Segment Start: Data extracts

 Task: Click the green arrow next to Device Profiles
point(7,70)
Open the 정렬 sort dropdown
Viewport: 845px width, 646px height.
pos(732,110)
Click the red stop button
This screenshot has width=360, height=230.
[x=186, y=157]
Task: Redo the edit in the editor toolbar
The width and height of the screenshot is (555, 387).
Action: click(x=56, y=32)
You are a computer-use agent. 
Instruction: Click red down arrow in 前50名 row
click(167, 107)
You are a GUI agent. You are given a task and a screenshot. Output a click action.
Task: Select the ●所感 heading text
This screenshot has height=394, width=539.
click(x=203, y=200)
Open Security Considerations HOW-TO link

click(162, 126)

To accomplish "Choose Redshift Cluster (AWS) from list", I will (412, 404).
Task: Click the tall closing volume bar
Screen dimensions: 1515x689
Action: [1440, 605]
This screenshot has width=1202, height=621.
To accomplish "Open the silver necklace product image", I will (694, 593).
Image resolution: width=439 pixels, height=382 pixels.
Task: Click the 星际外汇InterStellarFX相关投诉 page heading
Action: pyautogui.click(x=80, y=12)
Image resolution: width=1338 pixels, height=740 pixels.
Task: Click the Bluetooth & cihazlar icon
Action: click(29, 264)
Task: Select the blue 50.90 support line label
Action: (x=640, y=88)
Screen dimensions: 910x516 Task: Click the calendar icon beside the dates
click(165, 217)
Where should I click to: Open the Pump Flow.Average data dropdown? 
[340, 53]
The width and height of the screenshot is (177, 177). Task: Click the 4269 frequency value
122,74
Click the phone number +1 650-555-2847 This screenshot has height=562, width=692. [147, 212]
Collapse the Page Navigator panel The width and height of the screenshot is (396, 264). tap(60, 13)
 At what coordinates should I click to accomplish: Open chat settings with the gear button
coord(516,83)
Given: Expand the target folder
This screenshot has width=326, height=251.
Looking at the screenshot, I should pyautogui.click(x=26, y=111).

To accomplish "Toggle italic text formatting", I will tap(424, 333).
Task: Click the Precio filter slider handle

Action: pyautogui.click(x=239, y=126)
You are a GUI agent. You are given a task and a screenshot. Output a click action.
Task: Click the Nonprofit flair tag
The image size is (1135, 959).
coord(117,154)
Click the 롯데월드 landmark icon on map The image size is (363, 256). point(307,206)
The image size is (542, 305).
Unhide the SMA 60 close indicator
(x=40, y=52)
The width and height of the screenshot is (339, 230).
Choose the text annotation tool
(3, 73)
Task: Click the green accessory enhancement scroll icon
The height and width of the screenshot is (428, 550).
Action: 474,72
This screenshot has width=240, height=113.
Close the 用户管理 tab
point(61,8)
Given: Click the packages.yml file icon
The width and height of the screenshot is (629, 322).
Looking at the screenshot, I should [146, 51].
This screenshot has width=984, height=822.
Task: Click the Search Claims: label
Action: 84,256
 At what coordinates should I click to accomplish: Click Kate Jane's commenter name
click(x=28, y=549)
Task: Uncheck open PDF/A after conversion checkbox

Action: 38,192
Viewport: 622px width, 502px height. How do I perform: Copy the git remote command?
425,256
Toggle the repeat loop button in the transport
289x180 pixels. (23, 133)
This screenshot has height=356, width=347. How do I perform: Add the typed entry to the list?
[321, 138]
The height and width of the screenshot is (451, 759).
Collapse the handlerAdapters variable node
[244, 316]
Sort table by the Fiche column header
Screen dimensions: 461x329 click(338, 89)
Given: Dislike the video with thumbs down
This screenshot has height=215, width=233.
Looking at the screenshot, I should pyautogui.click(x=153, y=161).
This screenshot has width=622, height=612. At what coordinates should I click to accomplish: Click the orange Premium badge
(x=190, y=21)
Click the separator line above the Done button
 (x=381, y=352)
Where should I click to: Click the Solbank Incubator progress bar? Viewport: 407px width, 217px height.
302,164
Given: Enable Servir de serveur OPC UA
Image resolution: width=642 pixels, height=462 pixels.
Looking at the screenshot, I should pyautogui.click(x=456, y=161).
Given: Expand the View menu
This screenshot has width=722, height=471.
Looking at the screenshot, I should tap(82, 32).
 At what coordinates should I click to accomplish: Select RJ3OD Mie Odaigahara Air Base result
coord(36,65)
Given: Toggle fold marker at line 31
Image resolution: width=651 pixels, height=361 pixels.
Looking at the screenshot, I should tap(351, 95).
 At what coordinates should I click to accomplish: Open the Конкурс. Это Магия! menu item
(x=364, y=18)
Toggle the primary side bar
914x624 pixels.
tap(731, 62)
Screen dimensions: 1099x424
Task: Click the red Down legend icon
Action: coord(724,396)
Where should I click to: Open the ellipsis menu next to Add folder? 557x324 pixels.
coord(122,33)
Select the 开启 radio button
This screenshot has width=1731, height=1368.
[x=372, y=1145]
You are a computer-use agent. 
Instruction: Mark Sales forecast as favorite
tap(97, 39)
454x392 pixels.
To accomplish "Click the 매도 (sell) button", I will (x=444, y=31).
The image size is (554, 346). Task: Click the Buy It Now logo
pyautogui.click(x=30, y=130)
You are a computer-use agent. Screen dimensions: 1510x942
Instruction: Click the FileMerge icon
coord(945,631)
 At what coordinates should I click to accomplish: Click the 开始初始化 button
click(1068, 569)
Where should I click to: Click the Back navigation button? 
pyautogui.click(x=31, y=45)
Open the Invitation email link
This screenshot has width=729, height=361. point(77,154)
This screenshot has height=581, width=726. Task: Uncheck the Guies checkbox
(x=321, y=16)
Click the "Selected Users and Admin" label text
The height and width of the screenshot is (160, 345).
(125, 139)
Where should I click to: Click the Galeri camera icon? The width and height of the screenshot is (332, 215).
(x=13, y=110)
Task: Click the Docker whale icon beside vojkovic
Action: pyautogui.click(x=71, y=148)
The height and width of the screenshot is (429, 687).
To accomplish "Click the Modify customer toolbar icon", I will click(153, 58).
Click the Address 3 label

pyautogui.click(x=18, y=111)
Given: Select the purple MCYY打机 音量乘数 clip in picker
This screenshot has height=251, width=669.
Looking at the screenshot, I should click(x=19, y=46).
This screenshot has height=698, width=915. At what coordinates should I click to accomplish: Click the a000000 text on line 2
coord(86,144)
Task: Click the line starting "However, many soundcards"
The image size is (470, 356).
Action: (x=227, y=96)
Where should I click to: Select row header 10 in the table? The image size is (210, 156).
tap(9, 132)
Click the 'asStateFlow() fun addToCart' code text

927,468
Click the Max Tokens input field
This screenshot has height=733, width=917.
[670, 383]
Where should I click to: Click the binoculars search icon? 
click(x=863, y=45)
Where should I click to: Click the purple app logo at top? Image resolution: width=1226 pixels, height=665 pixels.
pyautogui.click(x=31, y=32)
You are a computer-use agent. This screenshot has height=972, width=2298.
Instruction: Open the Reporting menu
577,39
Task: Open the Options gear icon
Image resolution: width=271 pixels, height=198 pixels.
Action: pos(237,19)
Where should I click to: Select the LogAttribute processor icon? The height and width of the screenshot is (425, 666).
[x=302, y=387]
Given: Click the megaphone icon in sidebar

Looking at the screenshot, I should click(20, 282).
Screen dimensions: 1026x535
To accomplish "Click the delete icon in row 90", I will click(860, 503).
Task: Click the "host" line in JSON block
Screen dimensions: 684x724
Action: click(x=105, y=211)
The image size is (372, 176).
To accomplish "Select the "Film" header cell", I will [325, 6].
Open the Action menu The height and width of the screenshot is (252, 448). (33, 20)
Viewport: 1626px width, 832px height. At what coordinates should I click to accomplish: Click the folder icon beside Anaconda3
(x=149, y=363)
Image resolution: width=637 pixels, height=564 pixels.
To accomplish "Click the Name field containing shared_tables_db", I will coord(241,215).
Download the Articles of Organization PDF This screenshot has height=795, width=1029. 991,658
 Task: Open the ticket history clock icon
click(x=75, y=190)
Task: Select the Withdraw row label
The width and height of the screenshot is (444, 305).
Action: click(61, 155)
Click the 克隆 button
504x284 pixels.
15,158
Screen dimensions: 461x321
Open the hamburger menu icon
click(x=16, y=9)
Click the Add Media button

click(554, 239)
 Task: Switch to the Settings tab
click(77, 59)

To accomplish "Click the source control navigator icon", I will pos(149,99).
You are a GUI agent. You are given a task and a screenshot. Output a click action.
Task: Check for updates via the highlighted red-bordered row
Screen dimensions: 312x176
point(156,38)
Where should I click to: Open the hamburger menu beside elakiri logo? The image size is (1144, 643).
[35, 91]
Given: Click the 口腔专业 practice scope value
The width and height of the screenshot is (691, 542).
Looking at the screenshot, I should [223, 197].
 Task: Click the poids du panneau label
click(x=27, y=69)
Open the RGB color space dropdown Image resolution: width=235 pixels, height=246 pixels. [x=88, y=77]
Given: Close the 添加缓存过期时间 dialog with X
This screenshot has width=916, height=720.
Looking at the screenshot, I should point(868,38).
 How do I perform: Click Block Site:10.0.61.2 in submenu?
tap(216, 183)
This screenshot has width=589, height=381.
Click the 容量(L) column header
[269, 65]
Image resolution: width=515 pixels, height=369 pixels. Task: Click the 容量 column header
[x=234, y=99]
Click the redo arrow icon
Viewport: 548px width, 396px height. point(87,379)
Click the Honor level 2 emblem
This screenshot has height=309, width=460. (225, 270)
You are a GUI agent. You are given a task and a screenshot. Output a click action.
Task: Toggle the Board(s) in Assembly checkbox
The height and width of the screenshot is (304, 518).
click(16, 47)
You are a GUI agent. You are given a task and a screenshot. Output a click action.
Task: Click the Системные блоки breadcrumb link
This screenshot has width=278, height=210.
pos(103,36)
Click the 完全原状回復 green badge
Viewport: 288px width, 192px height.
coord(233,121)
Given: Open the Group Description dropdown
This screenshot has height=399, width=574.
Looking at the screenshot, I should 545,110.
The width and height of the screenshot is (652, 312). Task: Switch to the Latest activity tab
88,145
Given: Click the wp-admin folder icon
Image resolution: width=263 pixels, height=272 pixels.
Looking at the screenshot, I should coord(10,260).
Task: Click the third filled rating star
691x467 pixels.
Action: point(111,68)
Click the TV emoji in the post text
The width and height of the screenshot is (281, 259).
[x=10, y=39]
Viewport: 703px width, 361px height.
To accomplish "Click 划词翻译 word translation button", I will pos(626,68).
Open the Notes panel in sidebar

Segment End: Data extracts

Exercise objective -> Among the records above, a stretch begins at the line containing "Open the Action" and ends at the line containing "Task: Toggle the". Restate that stretch word for word, and nothing else.

Answer ->
Open the Action menu The height and width of the screenshot is (252, 448). (33, 20)
Viewport: 1626px width, 832px height. At what coordinates should I click to accomplish: Click the folder icon beside Anaconda3
(x=149, y=363)
Image resolution: width=637 pixels, height=564 pixels.
To accomplish "Click the Name field containing shared_tables_db", I will coord(241,215).
Download the Articles of Organization PDF This screenshot has height=795, width=1029. 991,658
 Task: Open the ticket history clock icon
click(x=75, y=190)
Task: Select the Withdraw row label
The width and height of the screenshot is (444, 305).
Action: click(61, 155)
Click the 克隆 button
504x284 pixels.
15,158
Screen dimensions: 461x321
Open the hamburger menu icon
click(x=16, y=9)
Click the Add Media button

click(554, 239)
 Task: Switch to the Settings tab
click(77, 59)

To accomplish "Click the source control navigator icon", I will pos(149,99).
You are a GUI agent. You are given a task and a screenshot. Output a click action.
Task: Check for updates via the highlighted red-bordered row
Screen dimensions: 312x176
point(156,38)
Where should I click to: Open the hamburger menu beside elakiri logo? The image size is (1144, 643).
[35, 91]
Given: Click the 口腔专业 practice scope value
The width and height of the screenshot is (691, 542).
Looking at the screenshot, I should [223, 197].
 Task: Click the poids du panneau label
click(x=27, y=69)
Open the RGB color space dropdown Image resolution: width=235 pixels, height=246 pixels. [x=88, y=77]
Given: Close the 添加缓存过期时间 dialog with X
This screenshot has width=916, height=720.
Looking at the screenshot, I should point(868,38).
 How do I perform: Click Block Site:10.0.61.2 in submenu?
tap(216, 183)
This screenshot has width=589, height=381.
Click the 容量(L) column header
[269, 65]
Image resolution: width=515 pixels, height=369 pixels. Task: Click the 容量 column header
[x=234, y=99]
Click the redo arrow icon
Viewport: 548px width, 396px height. point(87,379)
Click the Honor level 2 emblem
This screenshot has height=309, width=460. (225, 270)
You are a GUI agent. You are given a task and a screenshot. Output a click action.
Task: Toggle the Board(s) in Assembly checkbox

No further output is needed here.